An Oak Tree is a work of art created by Michael Craig-Martin in 1973, and is now exhibited with the accompanying text, originally issued as a leaflet. The text is in red print on white; the object is a French Duralex glass, which contains water to a level stipulated by the artist and which is located on a glass shelf, whose ideal height is 253 centimeters with matte grey-painted brackets screwed to the wall. The text is behind glass and is fixed to the wall with four bolts. Craig-Martin has stressed that the components should maintain a pristine appearance and in the event of deterioration, the brackets should be re-sprayed and the glass and shelf even replaced. The text contains a semiotic argument, in the form of questions and answers, which explain that it is not a glass of water, but “a full-grown oak tree,” created “without altering the accidents of the glass of water.” The text defines accidents as “The colour, feel, weight, size…”. The text includes the statement “It’s not a symbol. I have changed the physical substance of the glass of water into that of an oak tree. I didn’t change its appearance. The actual oak tree is physically present, but in the form of a glass of water.” and “It would no longer be accurate to call it a glass of water. One could call it anything one wished but that would not alter the fact that it is an oak tree.”3

Really, the gimmick isn’t even clever. But, even if we grant that art as concept or gimmick might be fine for things like painting or sculptures – or whatever you’d call “An Oak Tree” – it presents us with some serious problems in the case of buildings, which must actually be used and lived in. It’s not enough for us just to call a thing a roof or a door or a lintel, it must actually be one – it must perform all the functions assigned to it as completely and perfectly as possible. Similarly, if we had to rely on this thing we’re told to call “An Oak Tree” to be an oak tree, to perform any of the functions of an oak tree – say, for shade, a windbreak, or a producer of acorns – we’d be in big trouble.

The very first function of a door, for example, is to be recognizable as one. The door is the thing we aim for on the face of any building, isn’t it? If we can’t easily find or identify the door, the rest of the building might as well be rubbish. A concert hall, too, at the very least has to be recognizable as one. We have to know where to go to find the symphony concert and then how to get into the hall once we’ve identified it. So if you build a gimmick for a concert hall and it looks for all intents and purposes like a parking deck or a giant can-opener, you’re going to have to put some effort into getting people inside – maybe you’ll have to put up one of those signs like the “Oak Tree” fellow did to explain the joke. And let’s hope that everyone appreciates the joke, because we all know the alternative is to acknowledge that one is “uncultured.” A hall like that is an ultimatum and not a good starting point for a relationship with the members of a community who actually make it a point to seek out culture.

And yet this is exactly what many orchestras are doing for the sake of architecture as “artistic expression” – and it’s compounded by the misapplication of the idea of “progress” to art. But that is a subject worthy of its own entire conference, so I’ll leave it there to be brought up another day.

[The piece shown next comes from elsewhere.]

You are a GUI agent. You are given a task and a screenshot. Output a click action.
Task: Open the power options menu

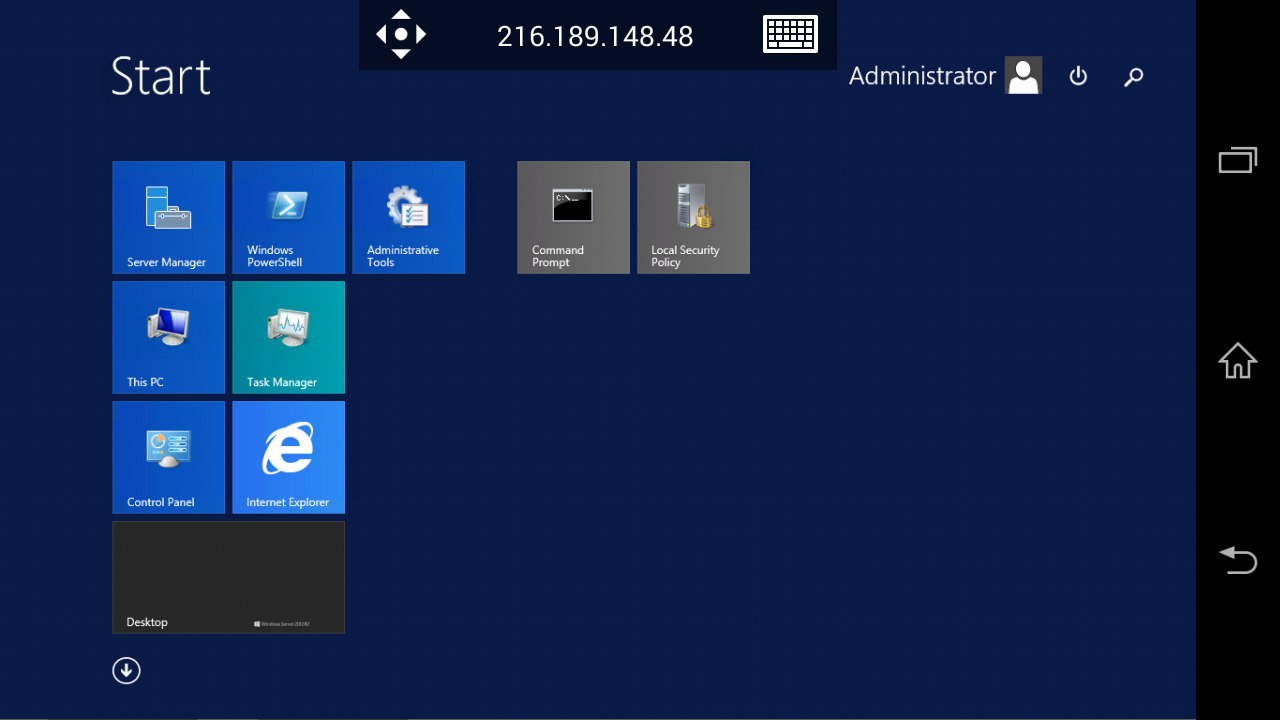coord(1078,75)
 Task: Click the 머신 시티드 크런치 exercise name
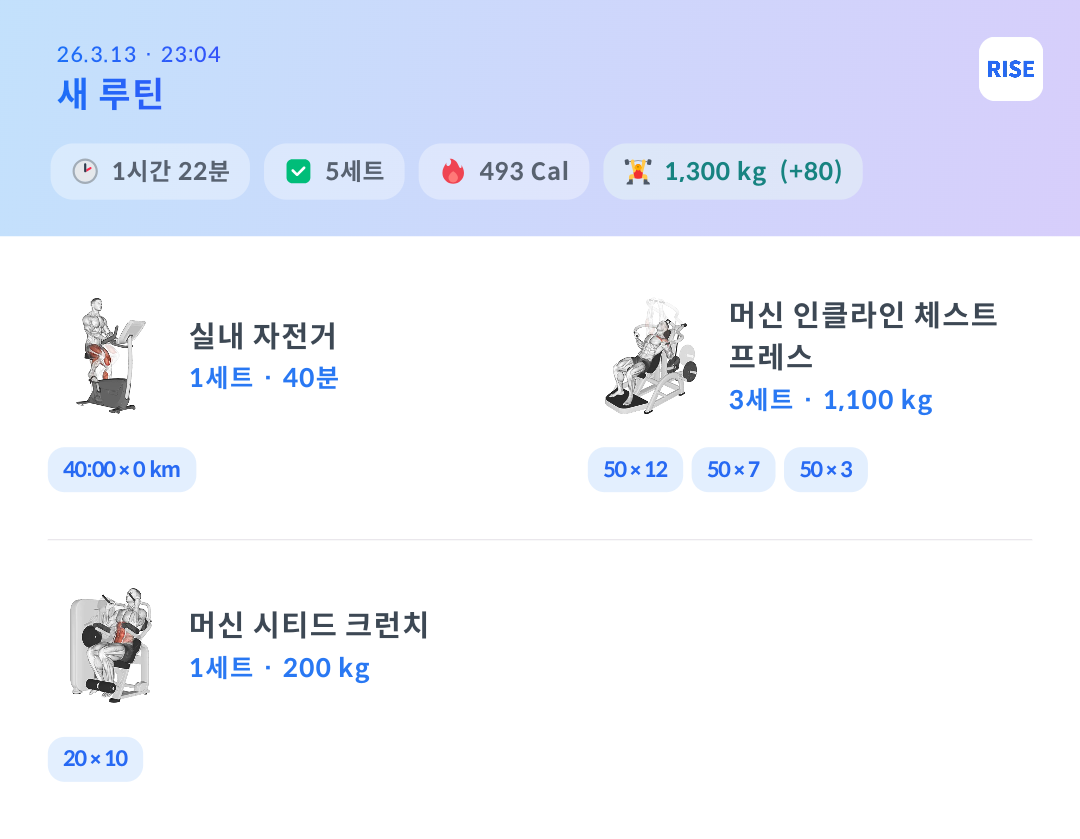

And I will point out only that, ultimately, this mistake is grounded in the original problem of misunderstanding the telos of the concert hall. It is not to be an artistic interpretation of a concert hall, it is to be a concert hall – which is to say it is to perform all the functions of home for the orchestra that we pointed out earlier.

The Mistakes of Modern Urbanism

How about the mistakes of modern urbanism? Again, probably something very familiar to those of you who have invested in the correction, a fine example of which we are fortunate enough to be standing in today. But let’s point these mistakes out for the sake of the classical music world who probably hasn’t even thought about them, even though the city is the orchestra’s natural habitat.

First we might point out the habit of growing by building out and up rather than by the replication of a small and entire unit – like the fractal way in which Nature grows. Quite unnaturally, our towers get higher and our cities swell in concentric circles. A new beltway encircles the old beltway and swallows up the urban sprawl between in an ever-widening blob. Then the center of the circle, the bull’s eye, growing ever more distant from its life-supply, starts to die out and becomes an empty jumble of desiccated bones leaning against the sky – those skyscrapers, or vertical cul-de-sacs as Léon Krier describes them, are abandoned for the sad strip-malls and Prozac-inducing business parks of the sprawling suburbs. I paint a depressing picture, but we all know it well.

Orchestras are making this mistake, too. Their concert halls are turning into musical mega-complexes, gobbling up multiple halls, recital spaces, and music schools into one over-scaled “machine for music,” instead of distributing smaller halls and venues and schools throughout many smaller urban centers and neighborhoods. Often they are built in the center of the city before it is abandoned, or else put there after it has emptied out in a last ditch effort to bring everyone back to the gutted downtown.

An increasingly popular idea is to put the hall in a designated Arts and Culture District. This should remind us of another great mistake of modern urban planning: the single use district or zone. Like the shopping district, the financial district, the business district, or even the wallowing housing tracts of our suburbs, the arts and culture district creates another kind of cul-de-sac. People come into them only if they’ve already made plans to consume some culture – or else entirely by accident, in which case they will probably just want to get themselves turned around and back out again. Which means that they do not encounter the concert hall as a part of the normal course of their everyday life and movements. And yet music should be a part of our normal, everyday lives. So we’re doing something wrong.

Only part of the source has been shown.